By Yayoi Kawatoko / Yomiuri Shimbun Staff WriterBlackmailing is wrong. But what if it’s the only way to save someone in trouble?
Dean Fujioka, who rose to stardom after appearing in a high-profile NHK serial morning drama, now plays a man who professionally blackmails people in the suspense comedy “Ima kara Anata o Kyohaku Shimasu” (I’ll blackmail you from now). The adaptation of Namiya Fujiishi’s novel of the same title is the popular actor’s first lead in a serial drama on a commercial TV station.
The drama, broadcast on the Nippon TV network at 10:30 p.m. on Sundays, focuses on Fujioka’s character, Kanji Senkawa, and Mio Kanesaka (played by Emi Takei), a well-off university student who is good-natured and extremely generous.
The two meet by chance after Kanesaka receives a strange video that Senkawa intended to send to another woman as part of a job commissioned by a client.
After Senkawa and his team finish the job with Kanesaka’s help, he continues to work with her, which leads to her involvement in a number of incidents.
Senkawa’s job as a “kyohaku-ya,” or a professional blackmailer who extorts others to save somebody else, does not exist in reality. Is he good or is he bad?
“Righteous heroes, dirty heroes — both are appealing to me because they have their own philosophies and ideas on what they believe is right,” Fujioka said. “Of course, you should not do something considered bad,” he added with a laugh.
Senkawa compassionately tackles clients’ problems that police cannot handle, and is clever in threatening his targets as he corners them into submission. He works calmly and diligently, though his actual personality is more comical as he often makes poor jokes and wears T-shirts with strange motifs.
“Senkawa puts a lot of effort into his work, while being relaxed and casual in his free time,” Fujioka said. “I like these two distinct characteristics of his.”
During shooting for the drama, Fujioka once wore a T-shirt with an image of Vietnamese pho noodles and chopsticks to make him more closely resemble Senkawa. However, “[The cast and staff] would only laugh when they saw it and didn’t respond in any other way,” he said.
Asked about his preferred attire, he replied, “I like to wear clothes that allow me to exercise at any time but also don’t look rude to others. I try to choose clothing that’s both practical and well-designed.”

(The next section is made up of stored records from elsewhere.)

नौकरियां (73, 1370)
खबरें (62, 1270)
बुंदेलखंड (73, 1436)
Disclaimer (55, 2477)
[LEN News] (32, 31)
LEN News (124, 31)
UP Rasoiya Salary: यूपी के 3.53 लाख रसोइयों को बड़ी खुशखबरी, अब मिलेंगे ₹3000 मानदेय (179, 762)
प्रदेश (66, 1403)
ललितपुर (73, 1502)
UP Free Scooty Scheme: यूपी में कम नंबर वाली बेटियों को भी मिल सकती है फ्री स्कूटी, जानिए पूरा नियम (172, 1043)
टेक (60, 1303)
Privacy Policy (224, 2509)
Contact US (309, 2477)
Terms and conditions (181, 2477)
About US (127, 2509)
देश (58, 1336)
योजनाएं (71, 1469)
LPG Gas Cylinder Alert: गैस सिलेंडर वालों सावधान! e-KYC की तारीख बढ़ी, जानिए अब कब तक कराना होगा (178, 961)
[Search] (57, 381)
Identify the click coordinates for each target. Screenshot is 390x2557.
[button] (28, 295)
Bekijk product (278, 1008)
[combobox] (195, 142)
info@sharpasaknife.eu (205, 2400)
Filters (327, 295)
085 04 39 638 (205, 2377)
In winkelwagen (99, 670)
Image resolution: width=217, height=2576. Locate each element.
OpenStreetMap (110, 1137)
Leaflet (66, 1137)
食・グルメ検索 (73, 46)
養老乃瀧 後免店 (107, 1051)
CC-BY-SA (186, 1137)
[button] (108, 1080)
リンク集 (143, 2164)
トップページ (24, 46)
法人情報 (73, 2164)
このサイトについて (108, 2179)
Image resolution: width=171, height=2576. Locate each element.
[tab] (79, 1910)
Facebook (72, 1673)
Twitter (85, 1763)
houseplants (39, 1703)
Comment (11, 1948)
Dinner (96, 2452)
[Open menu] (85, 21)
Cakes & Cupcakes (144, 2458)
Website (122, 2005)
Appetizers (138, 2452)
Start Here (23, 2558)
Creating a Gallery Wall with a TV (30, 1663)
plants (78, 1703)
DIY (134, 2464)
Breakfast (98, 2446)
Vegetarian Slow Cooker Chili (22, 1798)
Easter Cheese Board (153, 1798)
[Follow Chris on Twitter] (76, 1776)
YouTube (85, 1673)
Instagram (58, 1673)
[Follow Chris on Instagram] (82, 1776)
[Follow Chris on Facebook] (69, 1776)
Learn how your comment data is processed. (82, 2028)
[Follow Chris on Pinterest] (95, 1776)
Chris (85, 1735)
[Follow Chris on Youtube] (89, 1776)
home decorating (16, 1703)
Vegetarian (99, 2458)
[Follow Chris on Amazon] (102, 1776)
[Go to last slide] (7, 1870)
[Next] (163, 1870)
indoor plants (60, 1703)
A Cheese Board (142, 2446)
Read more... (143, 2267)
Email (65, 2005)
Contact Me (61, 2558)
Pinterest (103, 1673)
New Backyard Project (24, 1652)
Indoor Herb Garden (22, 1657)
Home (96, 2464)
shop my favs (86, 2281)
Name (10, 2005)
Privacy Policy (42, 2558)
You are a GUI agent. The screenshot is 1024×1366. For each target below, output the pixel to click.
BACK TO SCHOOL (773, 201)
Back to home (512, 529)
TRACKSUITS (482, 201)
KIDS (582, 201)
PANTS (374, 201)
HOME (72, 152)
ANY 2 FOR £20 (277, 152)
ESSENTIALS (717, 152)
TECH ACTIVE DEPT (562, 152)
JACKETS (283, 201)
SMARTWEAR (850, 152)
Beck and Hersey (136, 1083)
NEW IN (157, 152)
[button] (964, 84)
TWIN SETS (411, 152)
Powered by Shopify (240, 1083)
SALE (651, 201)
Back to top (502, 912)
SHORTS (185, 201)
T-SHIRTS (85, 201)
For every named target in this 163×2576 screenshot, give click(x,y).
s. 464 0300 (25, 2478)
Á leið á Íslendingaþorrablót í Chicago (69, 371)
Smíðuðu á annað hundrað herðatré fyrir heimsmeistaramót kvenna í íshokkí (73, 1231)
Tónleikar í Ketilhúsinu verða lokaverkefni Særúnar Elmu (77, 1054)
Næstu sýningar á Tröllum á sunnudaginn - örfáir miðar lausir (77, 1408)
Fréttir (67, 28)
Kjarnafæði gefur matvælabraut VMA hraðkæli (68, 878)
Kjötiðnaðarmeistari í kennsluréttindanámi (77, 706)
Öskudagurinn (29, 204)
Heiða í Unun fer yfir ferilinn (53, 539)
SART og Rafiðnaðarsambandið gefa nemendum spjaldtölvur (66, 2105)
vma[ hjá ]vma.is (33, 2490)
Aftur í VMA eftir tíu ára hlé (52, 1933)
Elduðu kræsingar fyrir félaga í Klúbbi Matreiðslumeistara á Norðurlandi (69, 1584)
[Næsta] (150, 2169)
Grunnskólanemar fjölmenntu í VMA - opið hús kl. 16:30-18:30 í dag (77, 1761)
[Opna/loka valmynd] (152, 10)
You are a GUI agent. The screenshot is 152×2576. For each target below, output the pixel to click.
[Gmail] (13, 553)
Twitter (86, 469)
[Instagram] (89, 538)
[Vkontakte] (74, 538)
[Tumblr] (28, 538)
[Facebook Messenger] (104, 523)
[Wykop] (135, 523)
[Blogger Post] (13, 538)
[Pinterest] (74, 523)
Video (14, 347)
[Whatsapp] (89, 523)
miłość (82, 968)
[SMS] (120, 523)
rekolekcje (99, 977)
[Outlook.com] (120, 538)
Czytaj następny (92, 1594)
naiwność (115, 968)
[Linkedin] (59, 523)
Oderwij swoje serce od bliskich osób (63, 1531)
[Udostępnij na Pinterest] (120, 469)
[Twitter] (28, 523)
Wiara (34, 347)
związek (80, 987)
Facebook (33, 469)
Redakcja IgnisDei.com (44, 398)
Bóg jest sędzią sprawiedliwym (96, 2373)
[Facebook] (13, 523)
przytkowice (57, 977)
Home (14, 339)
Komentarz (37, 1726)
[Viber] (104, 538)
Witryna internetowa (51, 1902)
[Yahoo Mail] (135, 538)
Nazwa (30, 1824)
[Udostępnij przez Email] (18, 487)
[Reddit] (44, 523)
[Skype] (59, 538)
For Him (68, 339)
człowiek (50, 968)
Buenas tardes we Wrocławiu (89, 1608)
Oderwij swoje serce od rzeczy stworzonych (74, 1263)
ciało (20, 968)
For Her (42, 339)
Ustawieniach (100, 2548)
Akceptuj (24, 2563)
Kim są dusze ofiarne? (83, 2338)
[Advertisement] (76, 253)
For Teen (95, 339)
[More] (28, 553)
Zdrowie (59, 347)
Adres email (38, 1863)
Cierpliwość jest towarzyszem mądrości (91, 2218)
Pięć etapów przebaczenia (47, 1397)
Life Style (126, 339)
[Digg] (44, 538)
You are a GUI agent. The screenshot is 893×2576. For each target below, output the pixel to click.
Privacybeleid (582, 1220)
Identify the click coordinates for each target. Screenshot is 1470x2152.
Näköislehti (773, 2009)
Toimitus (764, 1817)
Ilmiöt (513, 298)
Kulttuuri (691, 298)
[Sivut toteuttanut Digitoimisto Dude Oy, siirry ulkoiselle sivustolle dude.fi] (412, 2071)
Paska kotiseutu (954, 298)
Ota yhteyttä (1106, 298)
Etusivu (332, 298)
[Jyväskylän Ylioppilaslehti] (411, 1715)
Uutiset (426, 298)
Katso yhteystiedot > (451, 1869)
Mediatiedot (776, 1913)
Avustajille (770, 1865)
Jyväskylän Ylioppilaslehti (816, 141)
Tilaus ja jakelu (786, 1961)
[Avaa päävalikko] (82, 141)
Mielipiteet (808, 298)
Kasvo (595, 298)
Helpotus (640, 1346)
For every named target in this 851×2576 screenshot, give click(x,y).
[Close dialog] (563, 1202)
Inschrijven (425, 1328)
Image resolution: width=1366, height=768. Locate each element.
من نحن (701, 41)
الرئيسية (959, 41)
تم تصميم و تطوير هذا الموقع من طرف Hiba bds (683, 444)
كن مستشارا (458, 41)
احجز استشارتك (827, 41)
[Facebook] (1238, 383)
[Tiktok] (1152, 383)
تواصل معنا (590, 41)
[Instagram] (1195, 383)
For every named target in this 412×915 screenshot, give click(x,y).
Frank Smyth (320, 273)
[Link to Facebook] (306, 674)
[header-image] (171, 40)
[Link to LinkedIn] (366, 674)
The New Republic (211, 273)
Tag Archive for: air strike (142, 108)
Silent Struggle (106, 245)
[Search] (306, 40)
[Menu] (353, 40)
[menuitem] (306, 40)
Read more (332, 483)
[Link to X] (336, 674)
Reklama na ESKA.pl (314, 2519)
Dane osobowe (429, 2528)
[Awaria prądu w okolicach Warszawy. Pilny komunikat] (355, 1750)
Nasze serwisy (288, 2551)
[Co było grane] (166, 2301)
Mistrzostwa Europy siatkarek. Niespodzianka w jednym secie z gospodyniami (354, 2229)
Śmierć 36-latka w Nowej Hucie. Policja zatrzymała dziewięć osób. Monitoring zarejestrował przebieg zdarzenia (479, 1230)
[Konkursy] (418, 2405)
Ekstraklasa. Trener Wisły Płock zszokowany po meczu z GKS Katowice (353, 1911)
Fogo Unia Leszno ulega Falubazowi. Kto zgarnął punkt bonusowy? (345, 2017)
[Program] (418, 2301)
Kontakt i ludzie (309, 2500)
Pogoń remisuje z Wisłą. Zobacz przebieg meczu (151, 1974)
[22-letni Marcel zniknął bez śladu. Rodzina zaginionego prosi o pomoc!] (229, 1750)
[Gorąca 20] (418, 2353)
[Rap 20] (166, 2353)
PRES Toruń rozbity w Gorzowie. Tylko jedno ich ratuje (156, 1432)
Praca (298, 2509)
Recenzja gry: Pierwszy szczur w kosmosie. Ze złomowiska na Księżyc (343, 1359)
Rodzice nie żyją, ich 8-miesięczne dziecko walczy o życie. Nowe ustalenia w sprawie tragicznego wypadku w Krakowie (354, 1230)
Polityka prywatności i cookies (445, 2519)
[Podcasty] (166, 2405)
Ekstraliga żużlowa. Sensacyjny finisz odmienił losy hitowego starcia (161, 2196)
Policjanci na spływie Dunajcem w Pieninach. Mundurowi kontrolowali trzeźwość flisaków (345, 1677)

Fujioka, who is from Fukushima Prefecture, developed his acting career in Hong Kong and Taiwan. The now 37-year-old actor broke through in Japan when he performed in NHK’s serial morning drama “Asa ga Kita,” which ran for six months from 2015 to 2016. In the show, he played samurai-turned-businessman Tomoatsu Godai, who mentors the protagonist, a pioneering businesswoman.
In addition to acting, Fujioka is part of the cast of TV Asahi news program “Saturday Station,” and will also embark on his first national tour as a musician next February.
Fujioka sings the drama’s theme song, called “Let it snow!” He also composed the music and wrote the lyrics. The piece is the first theme song for a drama he has created and performed.
Fujioka said he created the song with heavy snowfall during a Japanese winter in mind. “I made this piece to sound nostalgic but also fresh,” he said. “I hope listeners can feel something different every time they listen to it, and that such feelings collect in their minds like accumulating snow.”
Fujioka has not performed in many comedies throughout his acting career, even though he is “basically willing to act in such shows.” He hopes he can “find new approaches for acting and discover a new aspect of myself” through his latest undertaking.